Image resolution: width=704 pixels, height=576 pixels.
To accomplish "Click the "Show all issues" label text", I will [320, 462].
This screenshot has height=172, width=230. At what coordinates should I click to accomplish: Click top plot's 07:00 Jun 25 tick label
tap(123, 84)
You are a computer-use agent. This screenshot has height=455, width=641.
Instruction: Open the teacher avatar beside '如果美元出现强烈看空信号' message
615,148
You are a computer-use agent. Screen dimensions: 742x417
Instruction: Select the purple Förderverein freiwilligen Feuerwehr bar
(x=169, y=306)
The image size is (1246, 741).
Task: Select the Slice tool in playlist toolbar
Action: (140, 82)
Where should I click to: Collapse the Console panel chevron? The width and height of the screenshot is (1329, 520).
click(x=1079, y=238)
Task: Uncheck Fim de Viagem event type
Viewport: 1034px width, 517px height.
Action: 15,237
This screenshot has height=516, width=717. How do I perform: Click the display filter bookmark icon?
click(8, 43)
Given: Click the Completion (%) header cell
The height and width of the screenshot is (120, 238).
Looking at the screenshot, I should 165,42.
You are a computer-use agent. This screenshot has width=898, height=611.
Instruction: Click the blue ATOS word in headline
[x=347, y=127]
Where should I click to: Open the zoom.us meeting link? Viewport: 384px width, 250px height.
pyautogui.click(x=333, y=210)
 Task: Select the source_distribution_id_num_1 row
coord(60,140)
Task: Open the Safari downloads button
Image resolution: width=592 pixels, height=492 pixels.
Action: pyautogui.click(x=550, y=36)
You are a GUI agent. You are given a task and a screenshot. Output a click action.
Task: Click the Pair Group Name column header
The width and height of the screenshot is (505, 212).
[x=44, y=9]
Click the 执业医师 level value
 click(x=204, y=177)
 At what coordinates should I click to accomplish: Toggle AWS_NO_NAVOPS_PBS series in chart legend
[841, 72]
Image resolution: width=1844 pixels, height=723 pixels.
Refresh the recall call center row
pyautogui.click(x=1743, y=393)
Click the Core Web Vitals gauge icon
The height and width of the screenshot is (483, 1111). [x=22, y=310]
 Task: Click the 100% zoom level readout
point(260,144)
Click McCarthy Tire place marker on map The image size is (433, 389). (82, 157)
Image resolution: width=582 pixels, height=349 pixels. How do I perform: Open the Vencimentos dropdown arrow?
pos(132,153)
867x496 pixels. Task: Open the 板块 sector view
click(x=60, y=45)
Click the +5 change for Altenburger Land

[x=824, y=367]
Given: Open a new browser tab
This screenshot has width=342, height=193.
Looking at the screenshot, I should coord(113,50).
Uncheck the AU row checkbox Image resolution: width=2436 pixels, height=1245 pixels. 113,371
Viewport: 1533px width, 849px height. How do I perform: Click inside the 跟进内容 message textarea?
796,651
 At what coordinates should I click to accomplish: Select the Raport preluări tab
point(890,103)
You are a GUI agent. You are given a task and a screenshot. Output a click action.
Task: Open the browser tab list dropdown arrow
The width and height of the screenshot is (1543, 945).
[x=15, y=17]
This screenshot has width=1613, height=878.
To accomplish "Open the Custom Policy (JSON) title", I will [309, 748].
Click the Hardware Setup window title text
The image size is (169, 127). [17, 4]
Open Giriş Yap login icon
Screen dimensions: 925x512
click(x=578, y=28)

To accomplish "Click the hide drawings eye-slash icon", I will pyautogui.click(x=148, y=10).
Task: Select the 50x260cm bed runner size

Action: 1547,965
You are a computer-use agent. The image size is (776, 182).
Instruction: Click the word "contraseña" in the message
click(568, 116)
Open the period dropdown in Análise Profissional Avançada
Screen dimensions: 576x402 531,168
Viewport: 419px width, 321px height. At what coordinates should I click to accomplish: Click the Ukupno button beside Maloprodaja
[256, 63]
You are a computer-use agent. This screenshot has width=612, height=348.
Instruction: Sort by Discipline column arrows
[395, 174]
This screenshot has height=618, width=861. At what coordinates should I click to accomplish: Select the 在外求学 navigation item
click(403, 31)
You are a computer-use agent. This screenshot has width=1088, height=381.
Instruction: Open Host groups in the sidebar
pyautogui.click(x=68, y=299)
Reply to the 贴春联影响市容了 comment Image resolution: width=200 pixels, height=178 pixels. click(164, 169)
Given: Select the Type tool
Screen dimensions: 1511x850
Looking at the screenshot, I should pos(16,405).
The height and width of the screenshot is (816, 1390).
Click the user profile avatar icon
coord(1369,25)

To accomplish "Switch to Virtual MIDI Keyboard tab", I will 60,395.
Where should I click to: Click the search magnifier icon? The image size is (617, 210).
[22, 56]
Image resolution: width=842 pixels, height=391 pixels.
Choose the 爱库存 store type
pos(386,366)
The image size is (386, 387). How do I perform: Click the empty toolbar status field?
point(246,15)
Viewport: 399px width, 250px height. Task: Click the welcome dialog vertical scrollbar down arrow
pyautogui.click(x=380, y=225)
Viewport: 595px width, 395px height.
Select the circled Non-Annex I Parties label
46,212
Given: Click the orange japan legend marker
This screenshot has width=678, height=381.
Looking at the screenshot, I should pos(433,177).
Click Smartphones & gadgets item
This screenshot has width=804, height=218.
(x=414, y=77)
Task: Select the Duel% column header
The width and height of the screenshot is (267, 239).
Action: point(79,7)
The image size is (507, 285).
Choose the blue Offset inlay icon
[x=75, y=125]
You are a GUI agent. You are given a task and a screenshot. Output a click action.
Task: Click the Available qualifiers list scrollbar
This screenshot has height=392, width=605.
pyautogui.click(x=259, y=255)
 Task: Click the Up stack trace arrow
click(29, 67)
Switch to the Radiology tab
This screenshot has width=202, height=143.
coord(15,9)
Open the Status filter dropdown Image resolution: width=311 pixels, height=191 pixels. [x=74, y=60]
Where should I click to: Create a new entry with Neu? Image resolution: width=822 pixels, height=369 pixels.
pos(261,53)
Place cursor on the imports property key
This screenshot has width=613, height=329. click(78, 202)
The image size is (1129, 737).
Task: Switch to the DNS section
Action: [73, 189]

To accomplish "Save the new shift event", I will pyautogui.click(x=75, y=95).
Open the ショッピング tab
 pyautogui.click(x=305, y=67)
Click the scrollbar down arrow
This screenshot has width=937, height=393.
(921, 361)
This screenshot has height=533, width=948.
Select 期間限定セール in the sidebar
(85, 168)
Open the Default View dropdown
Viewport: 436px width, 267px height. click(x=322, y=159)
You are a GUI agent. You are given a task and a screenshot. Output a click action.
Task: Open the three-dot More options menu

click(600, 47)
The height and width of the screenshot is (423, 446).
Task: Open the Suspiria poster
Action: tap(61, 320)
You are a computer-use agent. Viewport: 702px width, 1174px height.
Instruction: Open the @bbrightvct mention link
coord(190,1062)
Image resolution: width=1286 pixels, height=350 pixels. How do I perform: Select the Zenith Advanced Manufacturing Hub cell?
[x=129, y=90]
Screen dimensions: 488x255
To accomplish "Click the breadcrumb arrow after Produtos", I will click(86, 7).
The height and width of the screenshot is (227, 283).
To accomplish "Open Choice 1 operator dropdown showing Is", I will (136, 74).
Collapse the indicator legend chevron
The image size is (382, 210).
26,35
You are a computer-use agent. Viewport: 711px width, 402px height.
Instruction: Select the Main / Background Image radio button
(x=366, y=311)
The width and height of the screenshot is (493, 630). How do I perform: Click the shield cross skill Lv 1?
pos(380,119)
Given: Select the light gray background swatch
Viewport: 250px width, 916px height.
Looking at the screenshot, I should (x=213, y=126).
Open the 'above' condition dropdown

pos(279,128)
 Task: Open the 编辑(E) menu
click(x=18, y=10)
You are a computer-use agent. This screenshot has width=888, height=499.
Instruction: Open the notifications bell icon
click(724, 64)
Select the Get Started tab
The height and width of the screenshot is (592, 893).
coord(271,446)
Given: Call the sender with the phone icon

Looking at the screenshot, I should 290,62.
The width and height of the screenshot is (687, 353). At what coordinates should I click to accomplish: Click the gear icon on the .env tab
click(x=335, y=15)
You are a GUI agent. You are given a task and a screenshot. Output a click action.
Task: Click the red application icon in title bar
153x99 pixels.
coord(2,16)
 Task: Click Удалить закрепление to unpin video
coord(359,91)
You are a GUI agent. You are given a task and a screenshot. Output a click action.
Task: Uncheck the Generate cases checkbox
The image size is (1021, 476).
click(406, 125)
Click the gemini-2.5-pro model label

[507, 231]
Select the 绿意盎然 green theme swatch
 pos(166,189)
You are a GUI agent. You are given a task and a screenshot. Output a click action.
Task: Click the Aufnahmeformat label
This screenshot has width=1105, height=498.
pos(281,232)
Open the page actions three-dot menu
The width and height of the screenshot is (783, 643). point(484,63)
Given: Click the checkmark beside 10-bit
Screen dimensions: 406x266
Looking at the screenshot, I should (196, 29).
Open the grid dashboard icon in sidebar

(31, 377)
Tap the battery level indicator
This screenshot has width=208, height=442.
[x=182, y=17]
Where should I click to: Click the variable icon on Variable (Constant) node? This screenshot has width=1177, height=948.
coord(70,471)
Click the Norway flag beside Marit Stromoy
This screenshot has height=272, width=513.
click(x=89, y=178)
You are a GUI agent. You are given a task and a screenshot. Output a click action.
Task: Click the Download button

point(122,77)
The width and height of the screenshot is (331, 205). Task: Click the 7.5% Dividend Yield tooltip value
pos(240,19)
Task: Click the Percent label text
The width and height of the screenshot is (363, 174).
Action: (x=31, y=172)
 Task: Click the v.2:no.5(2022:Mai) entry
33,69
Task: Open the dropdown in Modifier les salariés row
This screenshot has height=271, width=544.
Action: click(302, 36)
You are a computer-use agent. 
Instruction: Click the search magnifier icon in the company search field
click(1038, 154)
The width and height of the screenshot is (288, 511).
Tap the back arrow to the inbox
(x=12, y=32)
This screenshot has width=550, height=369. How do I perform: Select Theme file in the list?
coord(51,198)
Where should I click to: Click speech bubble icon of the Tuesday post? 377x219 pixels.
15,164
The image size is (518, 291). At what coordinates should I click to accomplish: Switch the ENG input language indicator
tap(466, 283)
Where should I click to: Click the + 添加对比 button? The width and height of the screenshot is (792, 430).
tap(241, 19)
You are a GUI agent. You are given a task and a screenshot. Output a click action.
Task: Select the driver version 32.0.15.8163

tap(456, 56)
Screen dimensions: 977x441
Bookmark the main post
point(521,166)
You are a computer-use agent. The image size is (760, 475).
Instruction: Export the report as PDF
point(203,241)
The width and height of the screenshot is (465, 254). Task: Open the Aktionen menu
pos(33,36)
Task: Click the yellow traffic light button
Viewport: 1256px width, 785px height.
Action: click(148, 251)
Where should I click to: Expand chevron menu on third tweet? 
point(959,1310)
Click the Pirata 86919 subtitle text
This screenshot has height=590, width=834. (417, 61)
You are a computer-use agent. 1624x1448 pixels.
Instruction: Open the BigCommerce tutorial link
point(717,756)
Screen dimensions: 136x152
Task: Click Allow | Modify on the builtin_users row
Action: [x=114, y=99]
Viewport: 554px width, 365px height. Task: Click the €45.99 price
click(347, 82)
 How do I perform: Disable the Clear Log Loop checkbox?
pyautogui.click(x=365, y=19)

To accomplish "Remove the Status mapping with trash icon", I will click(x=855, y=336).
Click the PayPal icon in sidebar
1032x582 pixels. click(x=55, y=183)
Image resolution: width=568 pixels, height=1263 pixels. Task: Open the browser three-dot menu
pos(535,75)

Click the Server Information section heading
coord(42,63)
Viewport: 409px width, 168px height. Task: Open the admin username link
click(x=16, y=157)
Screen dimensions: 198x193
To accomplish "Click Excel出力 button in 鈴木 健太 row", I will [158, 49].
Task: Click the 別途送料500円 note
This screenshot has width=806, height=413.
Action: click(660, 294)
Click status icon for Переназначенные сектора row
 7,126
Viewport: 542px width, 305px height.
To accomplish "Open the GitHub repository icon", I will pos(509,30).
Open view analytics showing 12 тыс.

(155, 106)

::::::::

All lines of the entries above where "header" turns up should be reported.

Given: Click the Completion (%) header cell
Task: Click the Pair Group Name column header
Task: Select the Duel% column header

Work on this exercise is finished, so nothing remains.